**What is expected:**
Your answer should be every line of the entries that has the string "computer" in it.

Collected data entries
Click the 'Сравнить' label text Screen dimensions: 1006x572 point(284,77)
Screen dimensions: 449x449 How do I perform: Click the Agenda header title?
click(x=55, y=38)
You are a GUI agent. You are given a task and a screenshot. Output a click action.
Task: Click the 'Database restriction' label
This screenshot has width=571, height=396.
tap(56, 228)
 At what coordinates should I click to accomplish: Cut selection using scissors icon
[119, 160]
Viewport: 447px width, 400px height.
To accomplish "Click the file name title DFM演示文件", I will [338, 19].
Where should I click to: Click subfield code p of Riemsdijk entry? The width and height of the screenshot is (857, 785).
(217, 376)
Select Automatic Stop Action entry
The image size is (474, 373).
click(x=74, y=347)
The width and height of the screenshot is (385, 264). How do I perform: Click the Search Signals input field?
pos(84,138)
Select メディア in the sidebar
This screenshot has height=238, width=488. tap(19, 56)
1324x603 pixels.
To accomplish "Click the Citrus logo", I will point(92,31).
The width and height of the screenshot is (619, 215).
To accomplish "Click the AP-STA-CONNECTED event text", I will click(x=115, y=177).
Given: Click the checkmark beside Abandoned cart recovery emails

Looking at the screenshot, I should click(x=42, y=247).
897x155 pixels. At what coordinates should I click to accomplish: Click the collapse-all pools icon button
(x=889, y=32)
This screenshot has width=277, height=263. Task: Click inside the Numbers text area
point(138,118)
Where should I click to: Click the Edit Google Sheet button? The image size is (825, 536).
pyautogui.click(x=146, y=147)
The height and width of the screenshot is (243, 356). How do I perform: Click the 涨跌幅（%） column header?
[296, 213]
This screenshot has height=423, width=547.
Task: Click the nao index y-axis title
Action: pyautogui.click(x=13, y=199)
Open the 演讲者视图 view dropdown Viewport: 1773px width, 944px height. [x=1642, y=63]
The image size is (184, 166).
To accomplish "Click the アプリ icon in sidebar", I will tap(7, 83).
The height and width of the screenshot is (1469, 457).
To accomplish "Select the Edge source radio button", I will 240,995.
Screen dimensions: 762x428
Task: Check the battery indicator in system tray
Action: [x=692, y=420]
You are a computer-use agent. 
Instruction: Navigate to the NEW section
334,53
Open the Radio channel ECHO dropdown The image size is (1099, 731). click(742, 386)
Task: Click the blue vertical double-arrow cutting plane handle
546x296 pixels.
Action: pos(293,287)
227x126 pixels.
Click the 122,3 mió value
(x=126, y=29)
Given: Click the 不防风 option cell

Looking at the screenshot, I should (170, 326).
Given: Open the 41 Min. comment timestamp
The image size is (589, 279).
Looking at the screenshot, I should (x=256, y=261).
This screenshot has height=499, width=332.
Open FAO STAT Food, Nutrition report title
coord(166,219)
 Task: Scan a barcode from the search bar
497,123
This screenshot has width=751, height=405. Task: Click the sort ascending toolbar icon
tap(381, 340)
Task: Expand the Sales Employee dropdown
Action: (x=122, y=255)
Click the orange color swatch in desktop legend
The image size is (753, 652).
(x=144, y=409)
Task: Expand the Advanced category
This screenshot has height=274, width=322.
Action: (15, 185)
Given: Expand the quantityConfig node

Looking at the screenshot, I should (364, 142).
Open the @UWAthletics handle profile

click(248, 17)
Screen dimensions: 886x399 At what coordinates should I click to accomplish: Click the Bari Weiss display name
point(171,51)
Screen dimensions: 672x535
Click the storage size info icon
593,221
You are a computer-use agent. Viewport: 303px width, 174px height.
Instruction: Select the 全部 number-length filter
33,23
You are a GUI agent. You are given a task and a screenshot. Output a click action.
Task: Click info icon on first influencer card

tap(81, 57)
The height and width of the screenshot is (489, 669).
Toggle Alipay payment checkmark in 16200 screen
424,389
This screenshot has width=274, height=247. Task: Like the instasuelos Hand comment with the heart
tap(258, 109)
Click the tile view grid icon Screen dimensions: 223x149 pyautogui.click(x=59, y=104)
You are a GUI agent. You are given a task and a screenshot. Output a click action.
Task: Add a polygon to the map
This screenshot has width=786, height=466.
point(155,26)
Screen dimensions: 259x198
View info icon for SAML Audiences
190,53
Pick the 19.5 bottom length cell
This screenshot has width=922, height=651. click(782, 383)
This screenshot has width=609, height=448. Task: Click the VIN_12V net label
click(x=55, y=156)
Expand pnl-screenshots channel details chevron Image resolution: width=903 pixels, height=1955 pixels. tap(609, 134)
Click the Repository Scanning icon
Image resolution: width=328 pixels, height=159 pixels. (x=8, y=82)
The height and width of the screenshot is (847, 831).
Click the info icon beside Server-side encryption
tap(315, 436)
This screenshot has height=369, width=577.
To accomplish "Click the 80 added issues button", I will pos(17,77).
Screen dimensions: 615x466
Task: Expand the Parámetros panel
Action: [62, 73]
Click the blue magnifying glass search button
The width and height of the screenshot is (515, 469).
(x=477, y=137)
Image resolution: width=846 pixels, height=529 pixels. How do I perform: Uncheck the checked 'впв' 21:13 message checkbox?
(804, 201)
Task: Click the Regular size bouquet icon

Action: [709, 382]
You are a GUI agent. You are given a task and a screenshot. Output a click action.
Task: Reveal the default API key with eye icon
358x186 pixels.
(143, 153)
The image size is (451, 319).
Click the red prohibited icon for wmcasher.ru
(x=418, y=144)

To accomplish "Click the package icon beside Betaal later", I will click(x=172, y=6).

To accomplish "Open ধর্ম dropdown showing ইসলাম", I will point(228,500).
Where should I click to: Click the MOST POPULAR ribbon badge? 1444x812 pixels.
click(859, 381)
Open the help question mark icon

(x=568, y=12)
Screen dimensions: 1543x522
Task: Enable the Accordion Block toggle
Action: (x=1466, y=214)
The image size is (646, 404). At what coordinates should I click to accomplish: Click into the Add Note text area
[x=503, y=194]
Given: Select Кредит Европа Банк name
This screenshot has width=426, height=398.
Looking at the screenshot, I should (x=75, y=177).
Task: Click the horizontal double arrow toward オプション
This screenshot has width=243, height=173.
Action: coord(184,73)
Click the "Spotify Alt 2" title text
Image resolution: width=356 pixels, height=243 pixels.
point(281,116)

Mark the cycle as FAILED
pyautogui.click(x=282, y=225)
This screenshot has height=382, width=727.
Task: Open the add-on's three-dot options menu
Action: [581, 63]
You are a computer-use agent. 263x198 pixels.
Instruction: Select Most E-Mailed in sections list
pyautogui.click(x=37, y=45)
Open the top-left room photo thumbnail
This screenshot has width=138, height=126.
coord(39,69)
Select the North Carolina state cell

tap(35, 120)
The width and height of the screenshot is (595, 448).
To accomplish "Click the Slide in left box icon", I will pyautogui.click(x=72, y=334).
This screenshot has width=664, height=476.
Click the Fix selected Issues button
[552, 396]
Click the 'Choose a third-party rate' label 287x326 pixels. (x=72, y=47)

**Solution for this exercise:**
You are a computer-use agent. 
You are a computer-use agent. Viewport: 303px width, 174px height.
You are a computer-use agent. 263x198 pixels.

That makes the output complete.